By Daniel Shvartsman
Investing.com – The U.S. created 390,000 nonfarm jobs in May, beating expectations of 325,000 amid market concerns over a possible slowdown and the impact of persistent inflation pitted against continued strength in consumer spending.
The report showed the unemployment rate staying steady at 3.6%, higher than expectations of a drop to 3.5%, the pre-pandemic level in the U.S. economy.

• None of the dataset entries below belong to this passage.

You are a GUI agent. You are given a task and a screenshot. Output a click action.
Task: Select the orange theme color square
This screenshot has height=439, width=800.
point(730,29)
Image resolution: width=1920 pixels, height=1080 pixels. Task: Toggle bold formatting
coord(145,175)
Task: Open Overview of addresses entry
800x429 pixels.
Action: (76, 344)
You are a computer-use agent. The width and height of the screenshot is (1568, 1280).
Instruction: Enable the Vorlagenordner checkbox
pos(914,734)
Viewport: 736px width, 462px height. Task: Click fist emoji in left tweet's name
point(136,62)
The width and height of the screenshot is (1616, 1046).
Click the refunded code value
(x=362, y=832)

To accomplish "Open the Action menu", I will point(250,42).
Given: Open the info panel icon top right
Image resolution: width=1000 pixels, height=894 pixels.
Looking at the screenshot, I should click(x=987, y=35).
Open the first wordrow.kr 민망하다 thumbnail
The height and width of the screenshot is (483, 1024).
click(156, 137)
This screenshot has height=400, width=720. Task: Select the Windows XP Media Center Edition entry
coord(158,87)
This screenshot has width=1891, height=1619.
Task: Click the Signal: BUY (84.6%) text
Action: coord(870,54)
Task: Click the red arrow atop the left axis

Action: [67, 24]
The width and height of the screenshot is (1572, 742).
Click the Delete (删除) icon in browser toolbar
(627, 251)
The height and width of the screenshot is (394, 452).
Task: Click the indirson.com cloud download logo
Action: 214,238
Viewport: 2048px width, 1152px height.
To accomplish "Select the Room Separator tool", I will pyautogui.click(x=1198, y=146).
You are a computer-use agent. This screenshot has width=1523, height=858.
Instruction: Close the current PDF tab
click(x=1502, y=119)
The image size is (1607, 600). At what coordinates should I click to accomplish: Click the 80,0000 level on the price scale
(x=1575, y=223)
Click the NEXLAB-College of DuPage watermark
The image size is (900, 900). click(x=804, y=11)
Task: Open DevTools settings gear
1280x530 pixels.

On the plus side, participation rate ticked up to 62.3%, slightly ahead of May's level.
Hourly earnings only rose 0.3% month over month, lower than expectations of a 0.4% rise and in line with last month's number.
On an industry level, services accounted for 274,000 job adds, with leisure and hospitality leading the way with 84K. Transportation and warehouse also saw a jump with 47K jobs added, while retail trade shed 60.7K jobs and motor vehicles and parts saw a decrease of 3,500 jobs. The last sector is on watch after Tesla (NASDAQ:TSLA) CEO Elon Musk’s leaked email about job cuts at the EV automaker.
Prior months’ revisions netted to a decrease of 22,000 jobs between March and April. Per the BLS report, nonfarm payroll levels are down 822,000 or 0.5% from February 2020.
U.S. stock markets dropped on the strong report, perhaps on the reinforced conviction that the Federal Reserve will have no choice but to continue its rapid monetary tightening. At 08:45 am ET (1245 GMT), Dow Jones Futures were down 0.7% or 223 points, while S&P 500 Futures futures were down 0.9%, and Nasdaq 100 Futures futures were down 0.94%. The dollar also climbed against the Euro, as the latter traded at $1.0716.